A linear mapping $\pi: V \rightarrow U$ is a (orthogonal) projection if:
\[ \pi^2 = \pi \circ \pi = \pi \]
In other words, applying $\pi$ multiple times gives the same result (i.e. idempotency).\\
$\pi$ can be expressed as a transformation matrix $\matr{P}_\pi$ such that:
\[ \matr{P}_\pi^2 = \matr{P}_\pi \] 

\subsubsection{Projection onto general subspaces} \marginnote{Projection onto subspace basis}
To project a vector $\vec{x} \in \mathbb{R}^n$ into a lower-dimensional subspace $U \subseteq \mathbb{R}^n$,
it is possible to use the basis of $U$.\\
%
Let $m = \text{dim}(U)$ be the dimension of $U$ and 
$\matr{B} = (\vec{b}_1, \dots, \vec{b}_m) \in \mathbb{R}^{n \times m}$ an ordered basis of $U$.
A projection $\pi_U(\vec{x})$ represents $\vec{x}$ as a linear combination of the basis:
\[ \pi_U(\vec{x}) = \sum_{i=1}^{m} \lambda_i \vec{b}_i = \matr{B}\vec{\lambda} \]
where $\vec{\lambda} = (\lambda_1, \dots, \lambda_m)^T \in \mathbb{R}^{m}$ are the new coordinates of $\vec{x}$ 
and is found by minimizing the distance between $\pi_U(\vec{x})$ and $\vec{x}$.
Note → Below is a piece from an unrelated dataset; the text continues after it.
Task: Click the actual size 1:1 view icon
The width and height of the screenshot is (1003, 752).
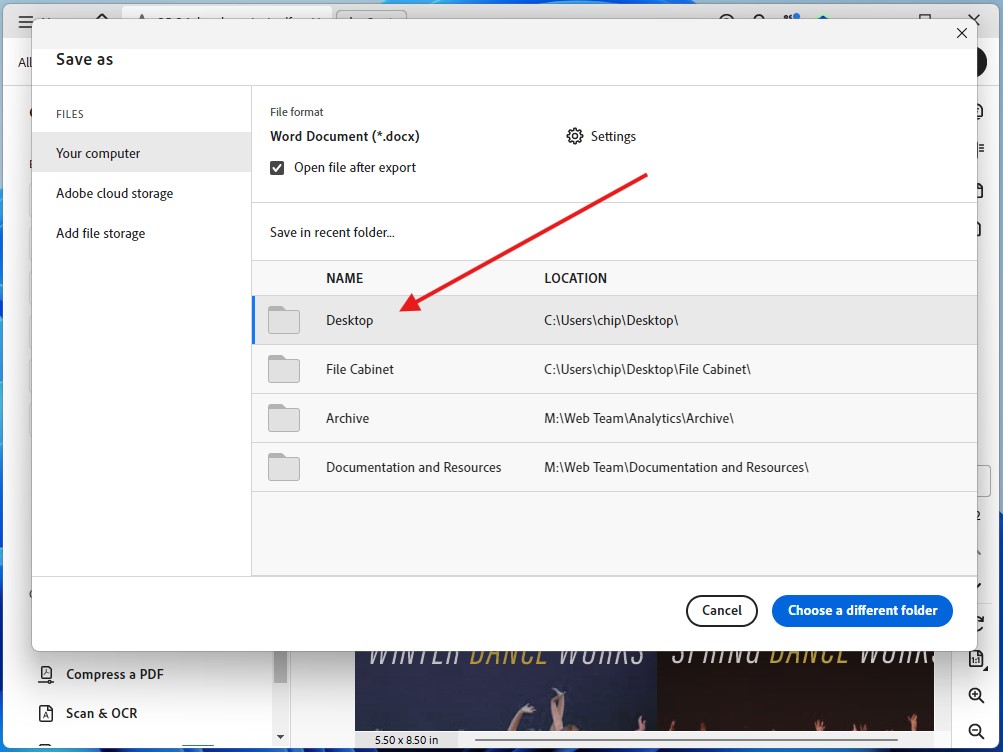Action: pyautogui.click(x=976, y=657)
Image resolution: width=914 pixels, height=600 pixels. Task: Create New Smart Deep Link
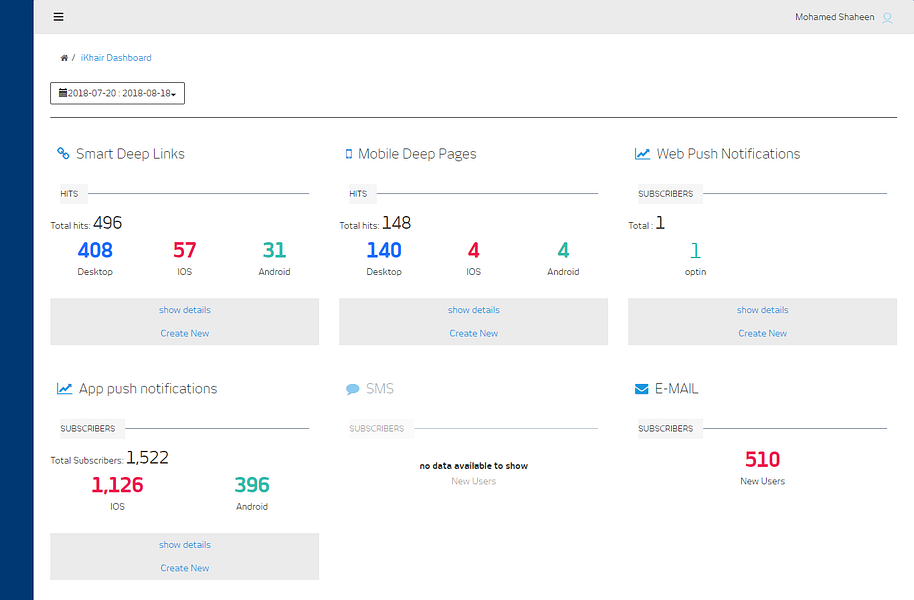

\subsection{Eigenvectors and eigenvalues}

Given a square matrix $\matr{A} \in \mathbb{R}^{n \times n}$, 
$\lambda \in \mathbb{C}$ is an eigenvalue of $\matr{A}$ \marginnote{Eigenvalue}
with corresponding eigenvector $\vec{x} \in \mathbb{R}^n \smallsetminus \{ \nullvec \}$ if \marginnote{Eigenvector}
\[ \matr{A}\vec{x} = \lambda\vec{x} \]

It is equivalent to say that:
\begin{itemize}
    \item $\lambda$ is an eigenvalue of $\matr{A} \in \mathbb{R}^{n \times n}$
    \item $\exists \vec{x} \in \mathbb{R}^n \smallsetminus \{ \nullvec \}$ s.t. $\matr{A}\vec{x} = \lambda\vec{x}$ \\
        Equivalently the system $(\matr{A} - \lambda \matr{I}_n)\vec{x} = \nullvec$ is non-trivial ($\vec{x} \neq \nullvec$).
    \item $\text{rank}(\matr{A} - \lambda \matr{I}_n) < n$
    \item $\det(\matr{A} - \lambda \matr{I}_n) = 0$ (i.e. $(\matr{A} - \lambda \matr{I}_n)$ is singular {\footnotesize(i.e. not invertible)})
\end{itemize}

Note that eigenvectors are not unique.
Given an eigenvector $\vec{x}$ of $\matr{A}$ with eigenvalue $\lambda$, 
we can prove that $\forall c \in \mathbb{R} \smallsetminus \{0\}:$ $c\vec{x}$ is an eigenvector of $\matr{A}$:
\[ \matr{A}(c\vec{x}) = c(\matr{A}\vec{x}) = c\lambda\vec{x} = \lambda(c\vec{x}) \]

% \begin{theorem}
%     The eigenvalues of a symmetric matrix $\matr{A} \in \mathbb{R}^{n \times n}$ are all in $\mathbb{R}$.
% \end{theorem}

\begin{theorem} \marginnote{Eigenvalues and positive definiteness}
    $\matr{A} \in \mathbb{R}^{n \times n}$ is symmetric positive definite $\iff$
    its eigenvalues are all positive.
\end{theorem}

\begin{description}
    \item[Eigenspace] \marginnote{Eigenspace}
        Set of all the eigenvectors of $\matr{A} \in \mathbb{R}^{n \times n}$ associated to an eigenvalues $\lambda$.
        This set is a subspace of $\mathbb{R}^n$.
    
    \item[Eigenspectrum] \marginnote{Eigenspectrum}
        Set of all eigenvalues of $\matr{A} \in \mathbb{R}^{n \times n}$.
\end{description}


\begin{description}
    \item[Geometric multiplicity] \marginnote{Geometric multiplicity}
        Given an eigenvalue $\lambda$ of a matrix $\matr{A} \in \mathbb{R}^{n \times n}$.
        The geometric multiplicity of $\lambda$ is the number of linearly independent eigenvectors associated with $\lambda$.
\end{description}


\begin{theorem} \marginnote{Linearly independent eigenvectors}
    Given a matrix $\matr{A} \in \mathbb{R}^{n \times n}$. 
    If its $n$ eigenvectors $\vec{x}_1, \dots, \vec{x}_n$ are associated to distinct eigenvalues, 
    then $\vec{x}_1, \dots, \vec{x}_n$ are linearly independent (i.e. they form a basis of $\mathbb{R}^n$).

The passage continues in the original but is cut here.